### REQUIRED ACTION
Please state the number of lines in the records below that contain the string "computer", and nothing further.

[Stored data]

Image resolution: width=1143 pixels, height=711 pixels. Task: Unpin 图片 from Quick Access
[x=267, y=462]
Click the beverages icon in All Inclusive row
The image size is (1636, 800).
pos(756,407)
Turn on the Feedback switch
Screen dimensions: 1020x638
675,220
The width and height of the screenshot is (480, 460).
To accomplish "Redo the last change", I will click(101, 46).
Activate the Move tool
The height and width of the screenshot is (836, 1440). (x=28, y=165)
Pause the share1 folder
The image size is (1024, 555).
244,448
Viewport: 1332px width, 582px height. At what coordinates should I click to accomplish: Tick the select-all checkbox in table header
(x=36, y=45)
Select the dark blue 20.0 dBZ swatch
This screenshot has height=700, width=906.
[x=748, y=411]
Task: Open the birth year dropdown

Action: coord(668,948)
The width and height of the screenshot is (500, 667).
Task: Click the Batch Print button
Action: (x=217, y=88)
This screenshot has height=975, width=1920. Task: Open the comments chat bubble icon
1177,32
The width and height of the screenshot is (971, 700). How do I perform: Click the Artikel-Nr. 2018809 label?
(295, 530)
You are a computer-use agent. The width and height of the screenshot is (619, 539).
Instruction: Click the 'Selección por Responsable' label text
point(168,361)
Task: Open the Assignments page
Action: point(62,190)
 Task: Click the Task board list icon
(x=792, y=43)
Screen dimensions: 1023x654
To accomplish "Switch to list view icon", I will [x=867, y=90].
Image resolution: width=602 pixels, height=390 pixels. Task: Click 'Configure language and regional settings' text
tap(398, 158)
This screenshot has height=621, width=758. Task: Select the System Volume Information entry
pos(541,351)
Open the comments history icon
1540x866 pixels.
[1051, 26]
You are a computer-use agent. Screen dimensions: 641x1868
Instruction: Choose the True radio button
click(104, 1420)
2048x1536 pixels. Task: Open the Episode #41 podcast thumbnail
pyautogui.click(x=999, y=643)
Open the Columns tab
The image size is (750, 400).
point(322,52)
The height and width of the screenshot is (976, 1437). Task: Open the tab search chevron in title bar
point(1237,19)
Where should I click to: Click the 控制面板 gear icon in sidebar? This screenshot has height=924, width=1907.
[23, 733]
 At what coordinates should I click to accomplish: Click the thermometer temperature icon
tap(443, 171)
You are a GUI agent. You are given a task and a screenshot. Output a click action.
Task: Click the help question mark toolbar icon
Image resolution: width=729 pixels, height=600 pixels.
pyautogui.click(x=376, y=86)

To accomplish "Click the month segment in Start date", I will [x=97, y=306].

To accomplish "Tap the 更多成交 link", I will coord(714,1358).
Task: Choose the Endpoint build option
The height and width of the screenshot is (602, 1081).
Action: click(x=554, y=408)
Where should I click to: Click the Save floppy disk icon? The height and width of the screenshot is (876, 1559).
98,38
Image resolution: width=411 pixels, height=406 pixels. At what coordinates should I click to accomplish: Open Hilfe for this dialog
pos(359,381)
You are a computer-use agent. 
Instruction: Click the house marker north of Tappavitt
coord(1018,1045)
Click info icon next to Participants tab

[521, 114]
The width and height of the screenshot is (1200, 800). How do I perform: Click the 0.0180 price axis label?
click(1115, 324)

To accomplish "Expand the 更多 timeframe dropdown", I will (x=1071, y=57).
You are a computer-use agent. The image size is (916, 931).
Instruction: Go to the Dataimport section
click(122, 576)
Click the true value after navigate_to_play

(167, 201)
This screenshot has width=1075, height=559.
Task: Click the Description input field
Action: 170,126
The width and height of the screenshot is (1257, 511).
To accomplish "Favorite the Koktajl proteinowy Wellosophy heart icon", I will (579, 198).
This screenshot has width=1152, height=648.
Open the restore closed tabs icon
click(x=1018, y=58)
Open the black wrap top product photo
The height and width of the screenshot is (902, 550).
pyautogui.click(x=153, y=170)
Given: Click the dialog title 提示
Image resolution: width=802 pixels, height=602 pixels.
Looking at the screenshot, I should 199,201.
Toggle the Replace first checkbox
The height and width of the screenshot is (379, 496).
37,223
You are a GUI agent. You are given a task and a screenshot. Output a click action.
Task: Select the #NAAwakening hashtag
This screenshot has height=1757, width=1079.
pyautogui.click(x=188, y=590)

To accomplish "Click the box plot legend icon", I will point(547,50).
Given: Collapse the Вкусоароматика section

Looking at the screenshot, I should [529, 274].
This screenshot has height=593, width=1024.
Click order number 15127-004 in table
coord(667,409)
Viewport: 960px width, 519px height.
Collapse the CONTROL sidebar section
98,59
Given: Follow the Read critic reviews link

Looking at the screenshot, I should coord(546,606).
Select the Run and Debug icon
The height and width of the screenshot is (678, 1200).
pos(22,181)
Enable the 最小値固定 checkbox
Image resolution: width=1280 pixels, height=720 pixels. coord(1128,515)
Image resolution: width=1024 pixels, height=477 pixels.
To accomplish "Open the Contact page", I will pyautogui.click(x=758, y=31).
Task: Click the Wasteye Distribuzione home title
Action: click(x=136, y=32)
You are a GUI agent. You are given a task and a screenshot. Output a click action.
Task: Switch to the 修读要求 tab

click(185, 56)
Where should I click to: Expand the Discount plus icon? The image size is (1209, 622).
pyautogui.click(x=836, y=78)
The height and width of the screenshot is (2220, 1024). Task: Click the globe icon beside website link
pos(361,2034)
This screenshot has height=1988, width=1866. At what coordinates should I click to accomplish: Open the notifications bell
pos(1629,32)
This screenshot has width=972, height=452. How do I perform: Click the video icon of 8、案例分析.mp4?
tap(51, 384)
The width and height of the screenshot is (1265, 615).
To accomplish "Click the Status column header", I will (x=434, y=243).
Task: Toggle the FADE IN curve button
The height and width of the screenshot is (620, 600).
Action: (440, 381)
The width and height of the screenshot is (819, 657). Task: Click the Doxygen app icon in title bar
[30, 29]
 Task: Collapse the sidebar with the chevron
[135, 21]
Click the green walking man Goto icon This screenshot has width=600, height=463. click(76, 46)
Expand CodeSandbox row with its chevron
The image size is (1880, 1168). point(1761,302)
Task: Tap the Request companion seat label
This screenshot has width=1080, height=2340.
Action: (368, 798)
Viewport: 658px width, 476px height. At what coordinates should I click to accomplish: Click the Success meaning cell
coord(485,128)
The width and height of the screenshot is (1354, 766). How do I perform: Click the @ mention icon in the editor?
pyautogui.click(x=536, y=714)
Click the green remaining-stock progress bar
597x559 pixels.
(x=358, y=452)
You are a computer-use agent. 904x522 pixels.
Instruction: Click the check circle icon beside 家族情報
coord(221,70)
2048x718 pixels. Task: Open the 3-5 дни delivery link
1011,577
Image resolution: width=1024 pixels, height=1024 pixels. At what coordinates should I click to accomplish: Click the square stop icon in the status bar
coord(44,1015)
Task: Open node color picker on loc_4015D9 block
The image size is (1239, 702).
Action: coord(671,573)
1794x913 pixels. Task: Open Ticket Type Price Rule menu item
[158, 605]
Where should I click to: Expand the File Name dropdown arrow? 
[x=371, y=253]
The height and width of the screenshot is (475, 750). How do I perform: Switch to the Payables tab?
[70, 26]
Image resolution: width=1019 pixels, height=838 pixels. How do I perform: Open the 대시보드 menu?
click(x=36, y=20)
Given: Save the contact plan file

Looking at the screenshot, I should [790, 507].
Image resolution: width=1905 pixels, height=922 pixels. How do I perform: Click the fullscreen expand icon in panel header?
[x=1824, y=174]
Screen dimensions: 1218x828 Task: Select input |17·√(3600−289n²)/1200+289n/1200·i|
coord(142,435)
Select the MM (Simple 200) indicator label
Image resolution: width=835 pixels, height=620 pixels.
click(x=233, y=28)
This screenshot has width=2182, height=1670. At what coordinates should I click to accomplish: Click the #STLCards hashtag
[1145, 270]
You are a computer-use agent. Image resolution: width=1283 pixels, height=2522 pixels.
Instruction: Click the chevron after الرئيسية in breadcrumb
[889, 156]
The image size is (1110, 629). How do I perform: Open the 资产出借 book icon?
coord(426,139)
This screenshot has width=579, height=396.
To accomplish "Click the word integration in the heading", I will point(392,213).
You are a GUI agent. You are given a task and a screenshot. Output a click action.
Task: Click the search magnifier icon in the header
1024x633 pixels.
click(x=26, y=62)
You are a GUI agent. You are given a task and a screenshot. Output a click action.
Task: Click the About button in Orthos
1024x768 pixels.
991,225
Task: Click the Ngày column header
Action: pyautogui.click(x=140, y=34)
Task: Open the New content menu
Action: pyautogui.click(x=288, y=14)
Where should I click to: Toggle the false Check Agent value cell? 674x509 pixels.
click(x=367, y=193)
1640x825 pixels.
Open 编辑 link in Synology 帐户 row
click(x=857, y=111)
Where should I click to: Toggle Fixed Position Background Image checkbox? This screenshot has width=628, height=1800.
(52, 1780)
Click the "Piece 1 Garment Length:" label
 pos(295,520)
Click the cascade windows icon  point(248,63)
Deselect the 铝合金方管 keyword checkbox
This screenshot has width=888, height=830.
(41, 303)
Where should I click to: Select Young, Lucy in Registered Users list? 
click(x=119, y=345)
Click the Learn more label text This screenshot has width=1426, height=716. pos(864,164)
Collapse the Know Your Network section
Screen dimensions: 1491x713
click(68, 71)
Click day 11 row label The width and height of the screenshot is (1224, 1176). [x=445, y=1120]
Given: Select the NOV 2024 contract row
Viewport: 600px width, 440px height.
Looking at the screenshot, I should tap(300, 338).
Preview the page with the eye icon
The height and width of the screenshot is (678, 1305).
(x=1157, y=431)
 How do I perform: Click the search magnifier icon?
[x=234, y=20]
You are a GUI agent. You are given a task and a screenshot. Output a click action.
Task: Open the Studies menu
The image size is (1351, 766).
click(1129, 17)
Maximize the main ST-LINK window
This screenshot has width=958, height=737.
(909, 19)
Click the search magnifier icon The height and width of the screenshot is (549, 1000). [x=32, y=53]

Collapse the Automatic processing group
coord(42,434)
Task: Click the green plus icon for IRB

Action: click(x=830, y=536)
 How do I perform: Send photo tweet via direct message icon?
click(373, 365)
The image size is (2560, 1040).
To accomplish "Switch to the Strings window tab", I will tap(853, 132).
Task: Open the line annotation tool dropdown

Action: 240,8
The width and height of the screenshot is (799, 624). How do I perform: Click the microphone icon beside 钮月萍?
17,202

### ANSWER SPACE
6